Las reformas, elaboradas y argumentadas por las comisiones correspondientes, habían sido ya enviadas a través de las conferencias episcopales y diócesis a todas las parroquias del orbe católico para que los sacerdotes las expusieran a la lectura y debate de los fieles. No faltaron obispos, abades y curas que torpedearon, o intentaron entorpecer, su estudio y discusión en los consejos parroquiales, cofradías, hermandades, comunidades religiosas y otras asociaciones eclesiásticas. Pero, en la práctica, fueron muchos menos de los que se esperaban y las reacciones adversas, poco virulentas para lo que se temía.

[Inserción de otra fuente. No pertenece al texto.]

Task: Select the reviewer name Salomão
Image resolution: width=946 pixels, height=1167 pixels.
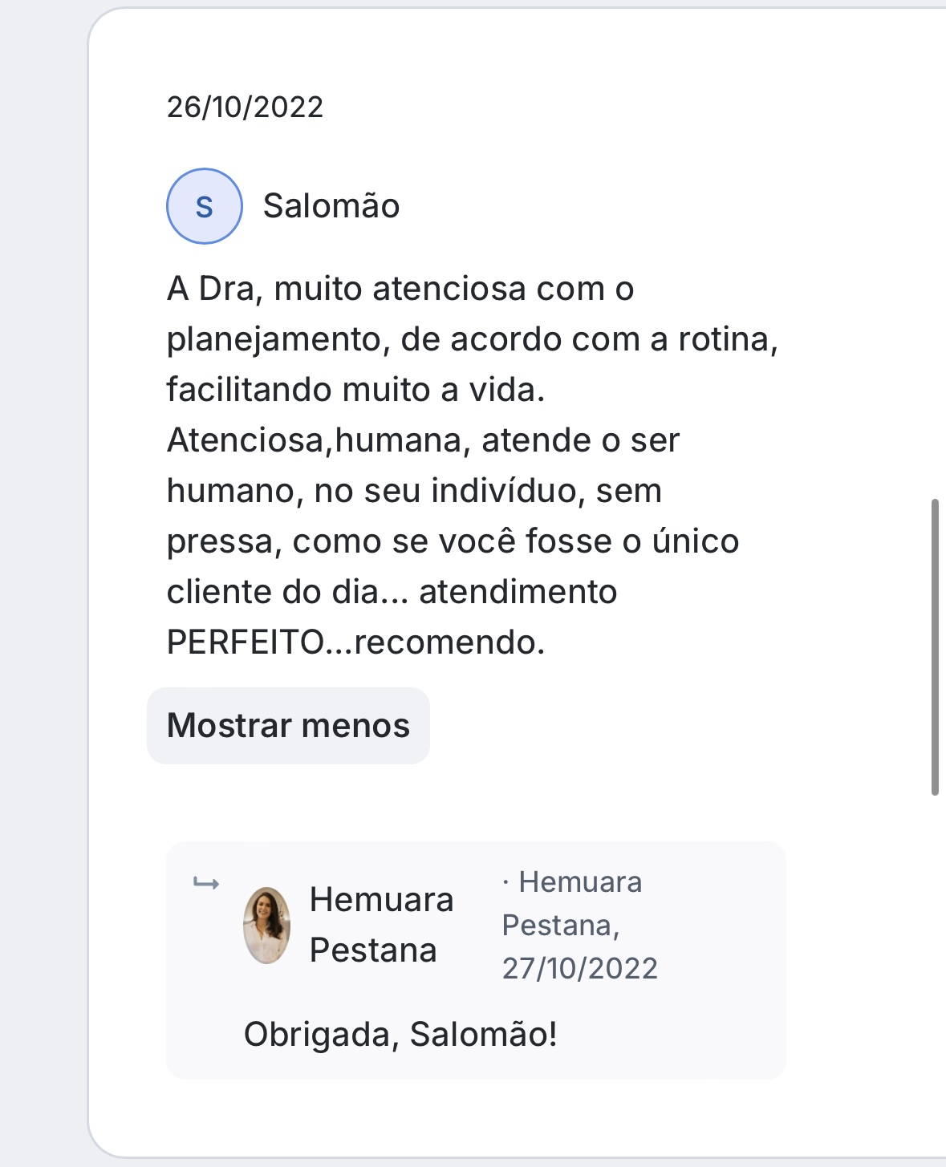Action: click(x=331, y=206)
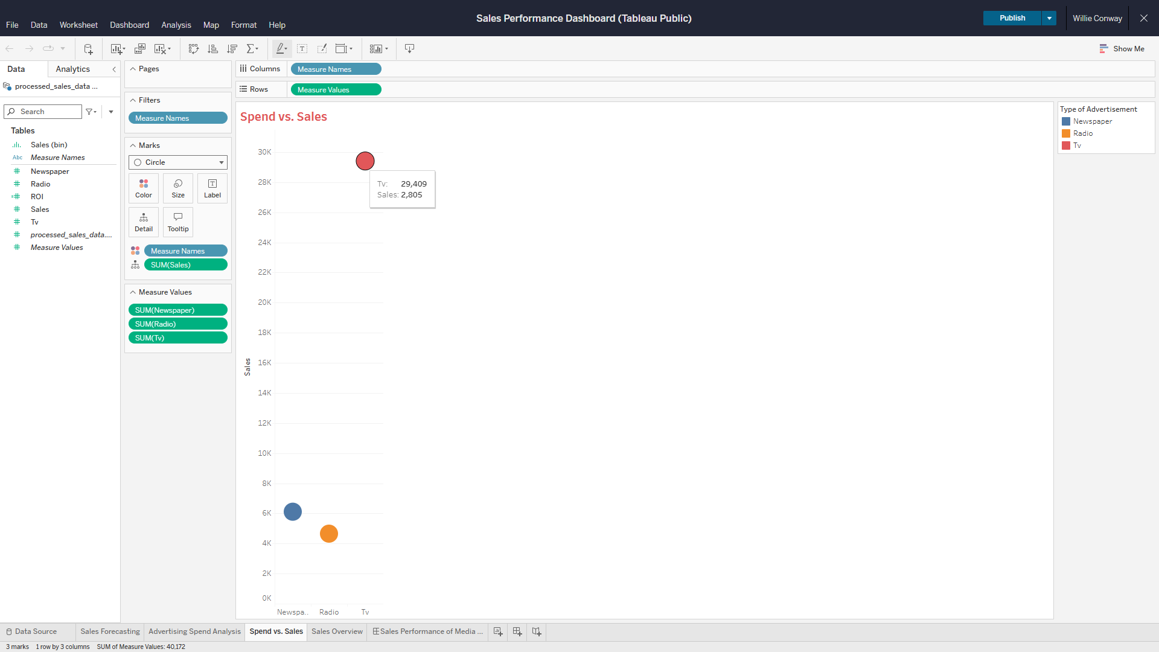This screenshot has width=1159, height=652.
Task: Switch to the Sales Overview sheet tab
Action: [337, 631]
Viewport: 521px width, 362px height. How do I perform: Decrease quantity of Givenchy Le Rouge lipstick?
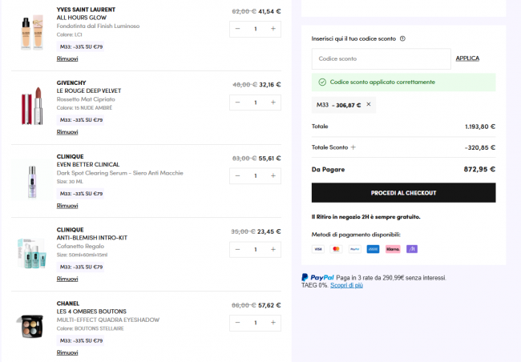[x=238, y=103]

La consulta universal del Papa a la comunidad eclesial, prevista para la festividad de la Inmaculada Concepción, equivalía a un referéndum en toda regla. Estos aires democráticos tuvieron la virtualidad de relanzar el catolicismo entre numerosos sectores de la población que habían abandonado la práctica religiosa por no comulgar con muchas actitudes y postulados dogmáticos emanados de la jerarquía vaticana.

Católicos divorciados, sacerdotes secularizados, matrimonios traumatizados por la penalización de sus métodos anticonceptivos, parejas anatematizadas por sus relaciones sexuales, fieles con conciencia social escandalizados por las riquezas de la Iglesia, marxistas desengañados por el fracaso del socialismo real, anticlericales furibundos, agnósticos… y, de manera especial, hombres y mujeres de buena voluntad de todas las latitudes, de todos los credos, de todas las ideologías, comenzaron a volver sus ojos, esperanzados, hacia Roma.

Muy pocos se atrevían a expresarlo de forma clara en los medios de comunicación occidentales, especialmente entre los denominados progresistas, pero si se cerraban los ojos y se abría el corazón, podía escucharse el cálido latido de lo que podía ser una nueva era religiosa a nivel mundial fundamentada en los principios del humanismo cristiano.

2

El 10 de abril, martes santo, tras desfilar como cofrade en Sevilla con la Pontificia y Patriarcal Hermandad y Cofradía de Nazarenos del Santo Cristo de la Buena Muerte y María Santísima de la Angustia, popularmente conocida como “Cofradía de los Estudiantes”, el profesor Crespo llegó al bar Tiberio, donde le estaban esperando su esposa Ángela y sus cuñados, Antonio y Laura. Tomaron unas cañas de cerveza, picaron un surtido de “pescaíto” frito y luego los dos matrimonios subieron a un Hyundai Tucson poniendo rumbo a la autovía que unía la capital hispalense con Huelva.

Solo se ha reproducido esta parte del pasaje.